(TASK DETAILS):
Each record must appear in your answer exactly as it does below.

(INFORMATION SUPPLIED):
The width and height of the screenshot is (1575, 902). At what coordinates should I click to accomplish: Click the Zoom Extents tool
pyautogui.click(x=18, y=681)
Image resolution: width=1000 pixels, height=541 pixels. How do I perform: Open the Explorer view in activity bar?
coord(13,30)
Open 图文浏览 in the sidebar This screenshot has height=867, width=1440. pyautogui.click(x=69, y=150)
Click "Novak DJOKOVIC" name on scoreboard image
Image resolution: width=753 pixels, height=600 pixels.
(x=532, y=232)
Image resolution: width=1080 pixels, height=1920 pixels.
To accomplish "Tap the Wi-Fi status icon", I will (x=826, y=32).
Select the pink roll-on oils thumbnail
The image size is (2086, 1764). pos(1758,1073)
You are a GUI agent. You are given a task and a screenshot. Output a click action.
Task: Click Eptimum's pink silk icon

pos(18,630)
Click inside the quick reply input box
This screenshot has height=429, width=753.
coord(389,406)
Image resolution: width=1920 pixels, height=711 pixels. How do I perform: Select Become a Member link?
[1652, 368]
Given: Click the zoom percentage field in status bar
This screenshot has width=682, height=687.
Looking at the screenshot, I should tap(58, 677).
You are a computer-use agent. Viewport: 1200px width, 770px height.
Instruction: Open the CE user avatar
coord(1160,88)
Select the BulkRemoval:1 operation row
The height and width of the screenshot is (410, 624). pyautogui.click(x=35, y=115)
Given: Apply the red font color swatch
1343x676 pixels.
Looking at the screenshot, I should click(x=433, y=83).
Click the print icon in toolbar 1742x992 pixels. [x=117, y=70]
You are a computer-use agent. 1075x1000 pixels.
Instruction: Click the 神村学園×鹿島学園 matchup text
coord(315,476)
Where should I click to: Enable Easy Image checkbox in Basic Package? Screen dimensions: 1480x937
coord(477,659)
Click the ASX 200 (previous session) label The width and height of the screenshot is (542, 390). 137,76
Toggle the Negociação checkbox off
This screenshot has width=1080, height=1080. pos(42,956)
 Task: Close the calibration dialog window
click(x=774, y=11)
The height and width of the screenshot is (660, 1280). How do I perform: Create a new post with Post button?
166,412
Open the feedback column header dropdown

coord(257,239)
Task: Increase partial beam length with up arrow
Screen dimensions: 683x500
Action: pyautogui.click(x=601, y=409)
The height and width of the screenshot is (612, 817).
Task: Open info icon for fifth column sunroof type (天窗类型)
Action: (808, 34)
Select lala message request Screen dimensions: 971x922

(TASK OUTPUT):
The width and height of the screenshot is (1575, 902). At what coordinates should I click to accomplish: Click the Zoom Extents tool
pyautogui.click(x=18, y=681)
Image resolution: width=1000 pixels, height=541 pixels. How do I perform: Open the Explorer view in activity bar?
coord(13,30)
Open 图文浏览 in the sidebar This screenshot has height=867, width=1440. pyautogui.click(x=69, y=150)
Click "Novak DJOKOVIC" name on scoreboard image
Image resolution: width=753 pixels, height=600 pixels.
(x=532, y=232)
Image resolution: width=1080 pixels, height=1920 pixels.
To accomplish "Tap the Wi-Fi status icon", I will (x=826, y=32).
Select the pink roll-on oils thumbnail
The image size is (2086, 1764). pos(1758,1073)
You are a GUI agent. You are given a task and a screenshot. Output a click action.
Task: Click Eptimum's pink silk icon

pos(18,630)
Click inside the quick reply input box
This screenshot has height=429, width=753.
coord(389,406)
Image resolution: width=1920 pixels, height=711 pixels. How do I perform: Select Become a Member link?
[1652, 368]
Given: Click the zoom percentage field in status bar
This screenshot has width=682, height=687.
Looking at the screenshot, I should tap(58, 677).
You are a computer-use agent. Viewport: 1200px width, 770px height.
Instruction: Open the CE user avatar
coord(1160,88)
Select the BulkRemoval:1 operation row
The height and width of the screenshot is (410, 624). pyautogui.click(x=35, y=115)
Given: Apply the red font color swatch
1343x676 pixels.
Looking at the screenshot, I should click(x=433, y=83).
Click the print icon in toolbar 1742x992 pixels. [x=117, y=70]
You are a computer-use agent. 1075x1000 pixels.
Instruction: Click the 神村学園×鹿島学園 matchup text
coord(315,476)
Where should I click to: Enable Easy Image checkbox in Basic Package? Screen dimensions: 1480x937
coord(477,659)
Click the ASX 200 (previous session) label The width and height of the screenshot is (542, 390). 137,76
Toggle the Negociação checkbox off
This screenshot has width=1080, height=1080. pos(42,956)
 Task: Close the calibration dialog window
click(x=774, y=11)
The height and width of the screenshot is (660, 1280). How do I perform: Create a new post with Post button?
166,412
Open the feedback column header dropdown

coord(257,239)
Task: Increase partial beam length with up arrow
Screen dimensions: 683x500
Action: pyautogui.click(x=601, y=409)
The height and width of the screenshot is (612, 817).
Task: Open info icon for fifth column sunroof type (天窗类型)
Action: (808, 34)
Select lala message request Screen dimensions: 971x922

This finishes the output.